Gradient Descent & Optimizers

Nathan Barry October 10, 2023

These are my notes from Qiang Liu’s Machine Learning II course at UT Austin, cleaned up and stitched into a single story (with much help from Claude).

Almost everything in machine learning eventually comes down to the same move: you have a loss function that measures how wrong your model is, and you want to make it smaller. The model has parameters $\theta$ — sometimes a handful, sometimes a few hundred billion — and somewhere in that enormous space is a setting that makes the loss small. The whole game is finding it.
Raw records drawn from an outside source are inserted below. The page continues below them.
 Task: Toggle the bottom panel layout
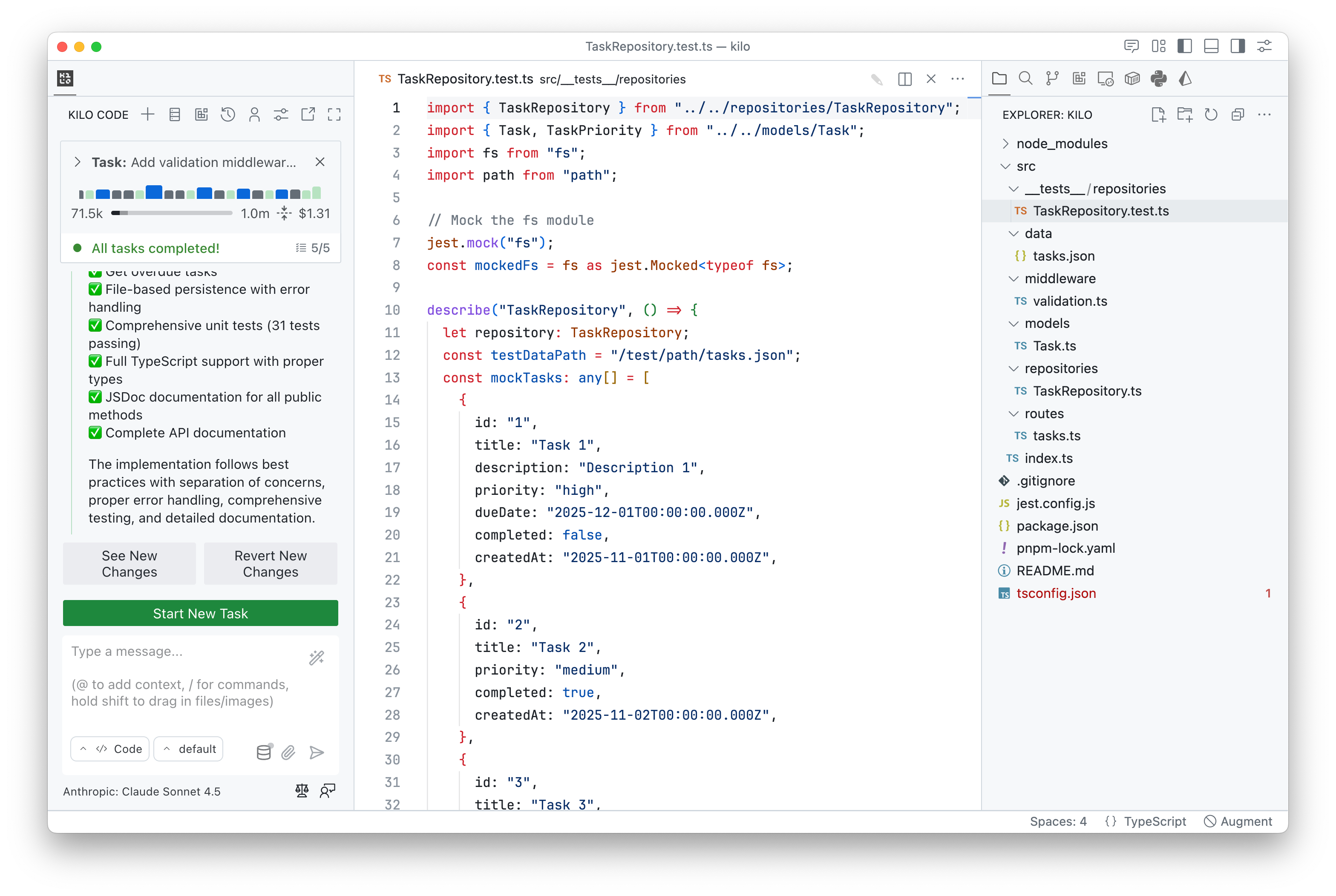1211,46
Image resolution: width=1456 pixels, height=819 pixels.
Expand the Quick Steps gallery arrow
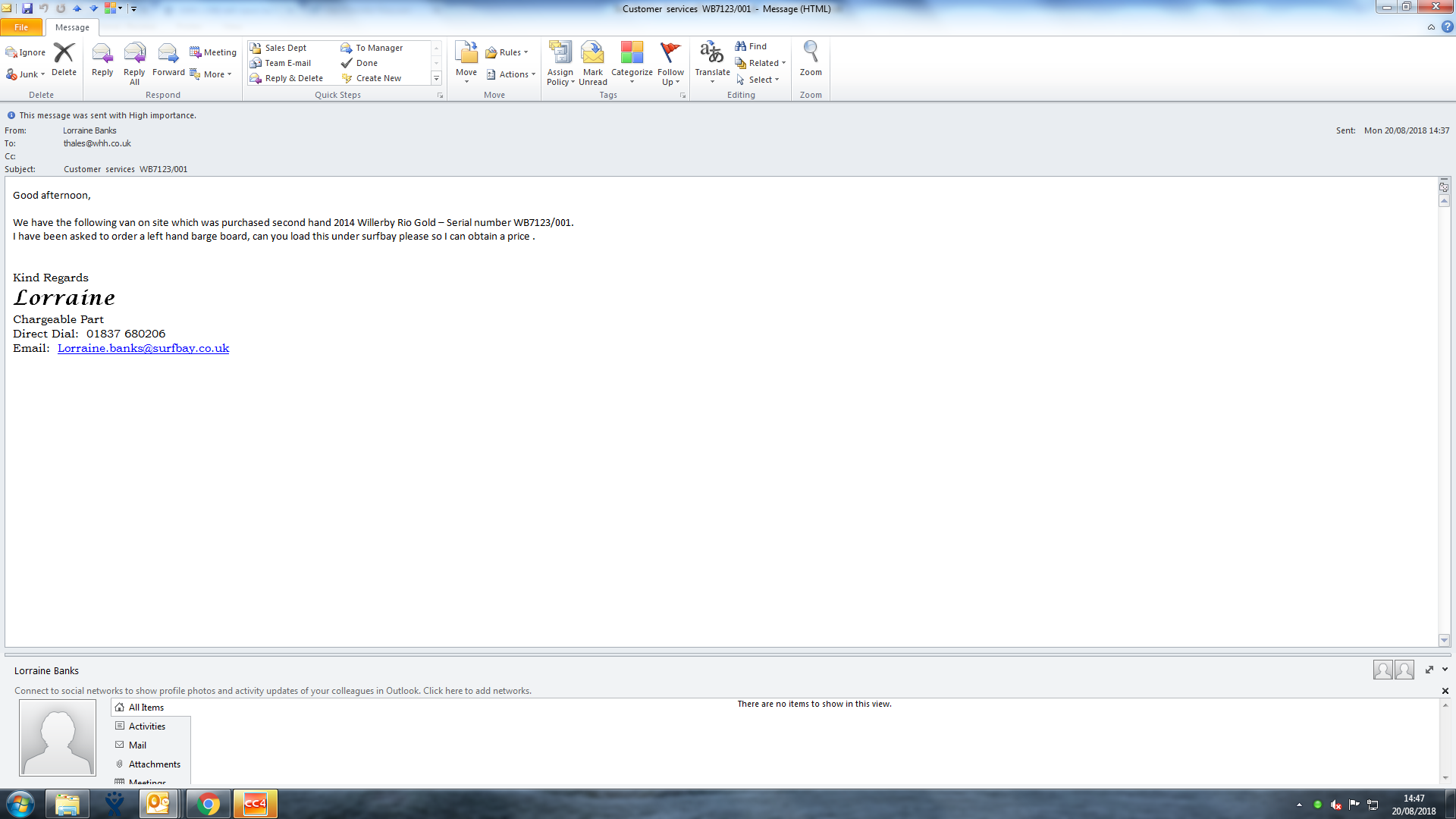coord(436,78)
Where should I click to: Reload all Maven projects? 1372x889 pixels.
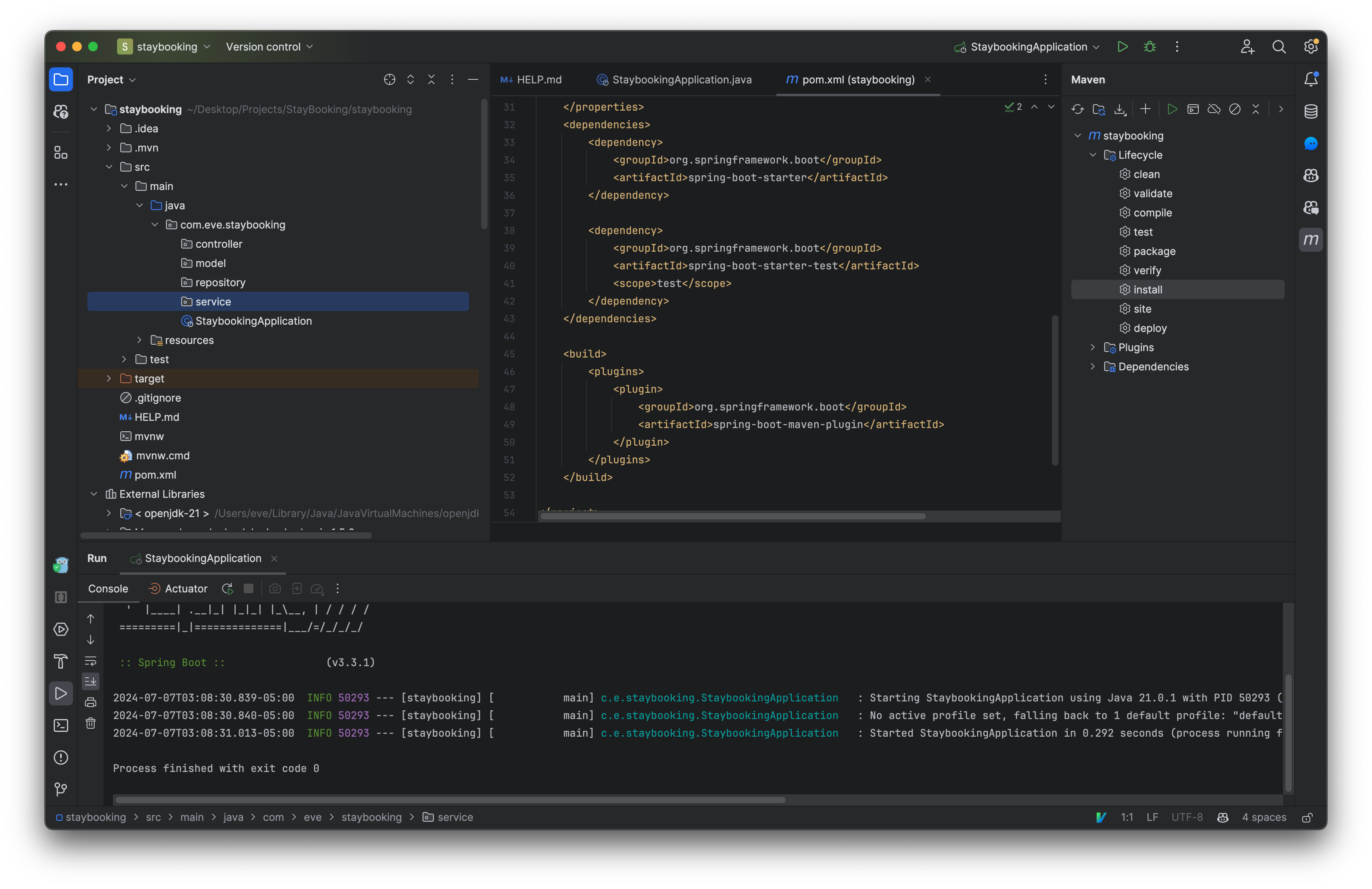[1077, 109]
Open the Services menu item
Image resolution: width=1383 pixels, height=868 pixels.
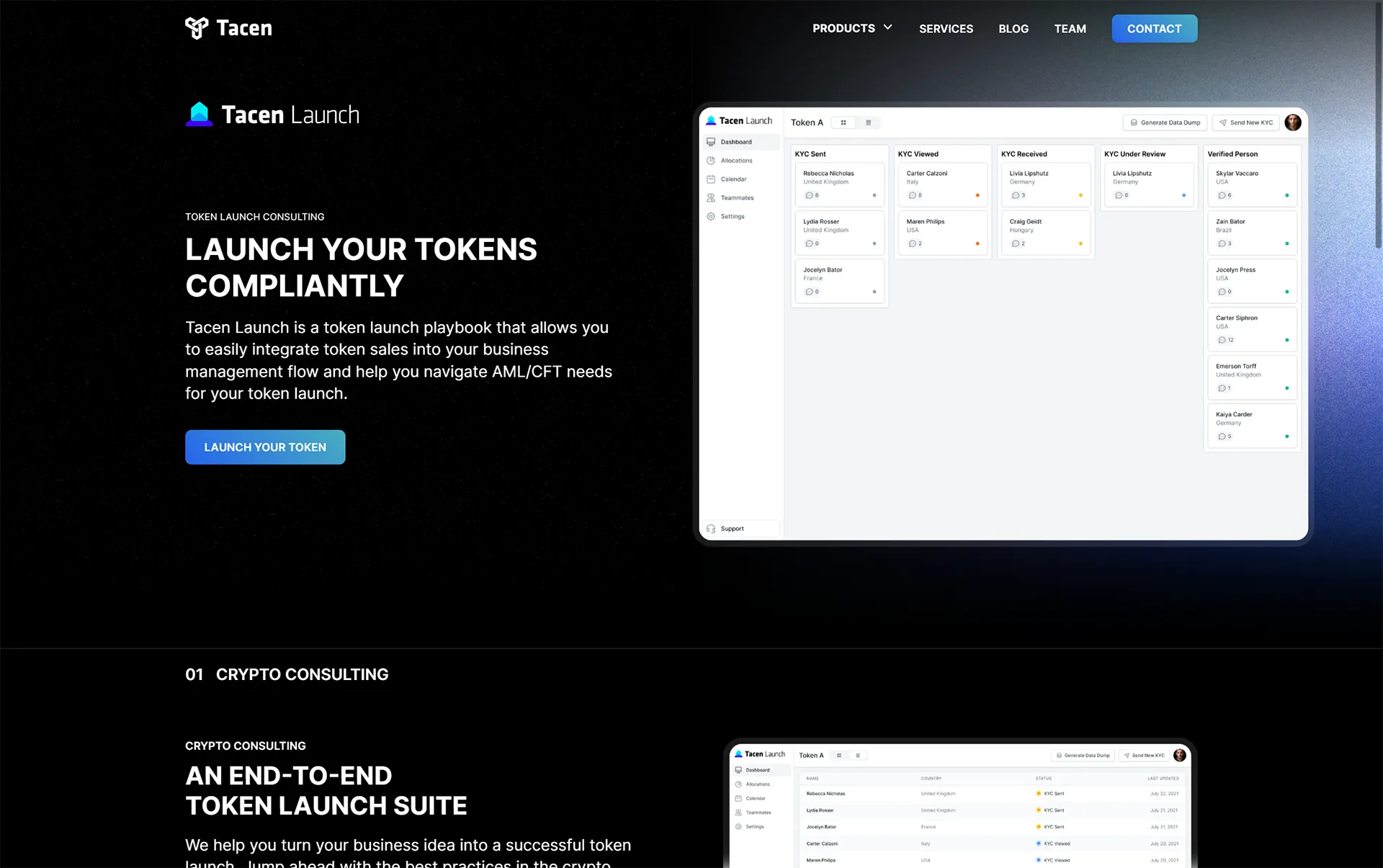click(946, 29)
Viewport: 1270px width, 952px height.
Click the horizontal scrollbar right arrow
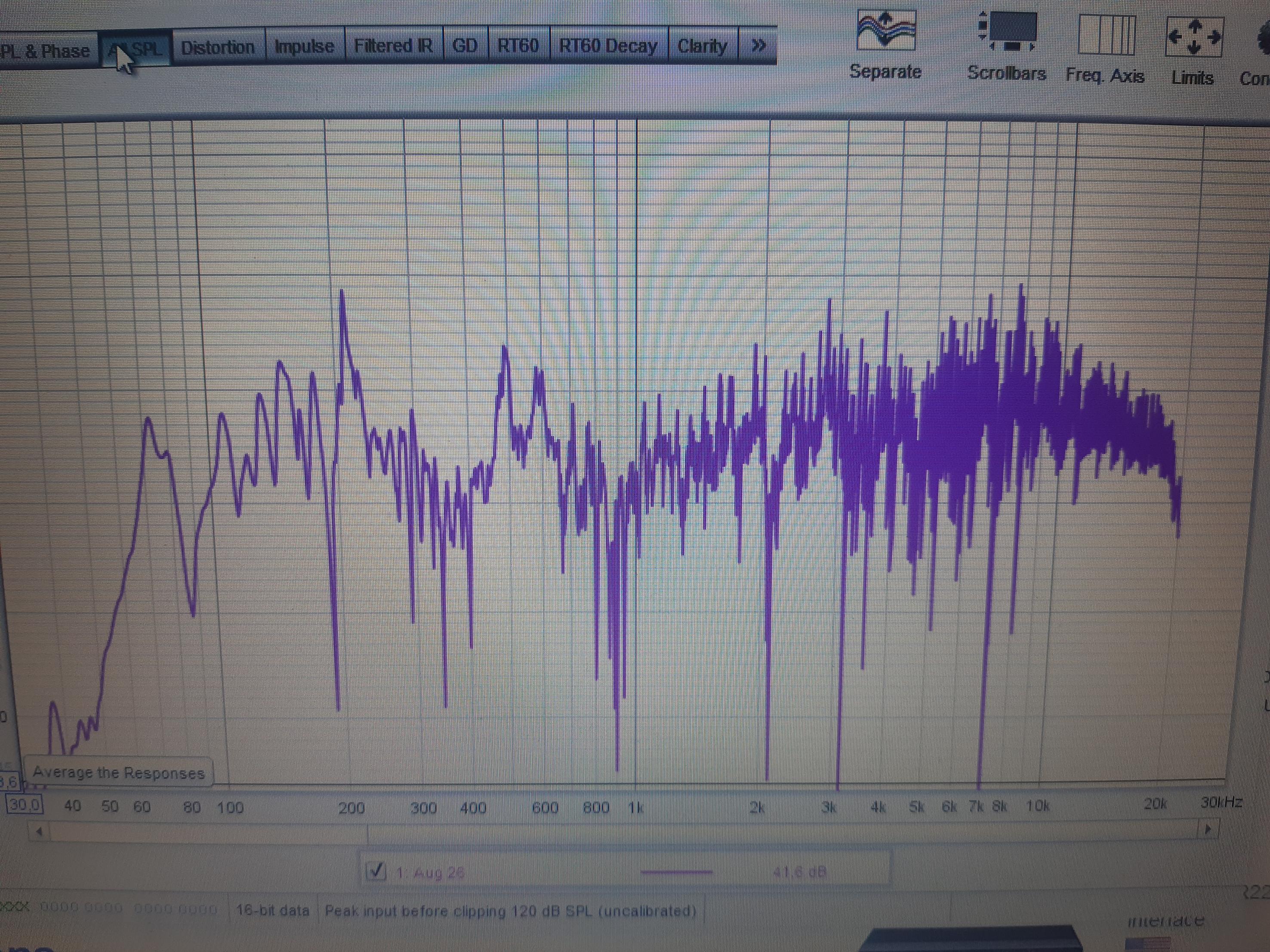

You can’t solve for it directly; the loss is far too tangled. So instead you do the only thing you can: stand where you are, look at which way is downhill, and take a step. That’s gradient descent, and every optimizer in this post is a variation on that one idea — a different opinion about how big a step to take, and in which direction.

Gradient Descent#

The gradient $\nabla L(\theta)$ points in the direction of steepest increase of the loss. So to go downhill, you step the other way:

$$ \theta^{t+1} = \theta^t - \alpha \, \nabla L(\theta^t) $$

The learning rate $\alpha$ controls how far you move. That single number does a lot of work: too small and training crawls, taking forever to reach the bottom; too large and you overshoot the minimum, bouncing across the valley or even diverging. Picking it well — and adapting it as you go — is the recurring headache that the rest of this post is really about.

It’s worth asking why stepping against the gradient is guaranteed to help, at least locally. The answer comes from a second-order Taylor expansion of the loss around your current point:

$$ L(\theta_{t+1}) \approx L(\theta_t) - \alpha \, \|\nabla L(\theta_t)\|^2 + \tfrac{1}{2} \alpha^2 \, \nabla L(\theta_t)^\top \nabla^2 L(\theta_t) \, \nabla L(\theta_t) $$

The middle term is the payoff: it’s strictly negative, so a small step always decreases the loss. The last term is the catch. It carries the Hessian $\nabla^2 L$ — the curvature of the landscape — and scales with $\alpha^2$. When the step is small, that term is negligible and you make steady progress. When the step is too large, the curvature term takes over and can cancel out your gains entirely. This is the whole tension of optimization in one line: progress wants a big step, curvature punishes one.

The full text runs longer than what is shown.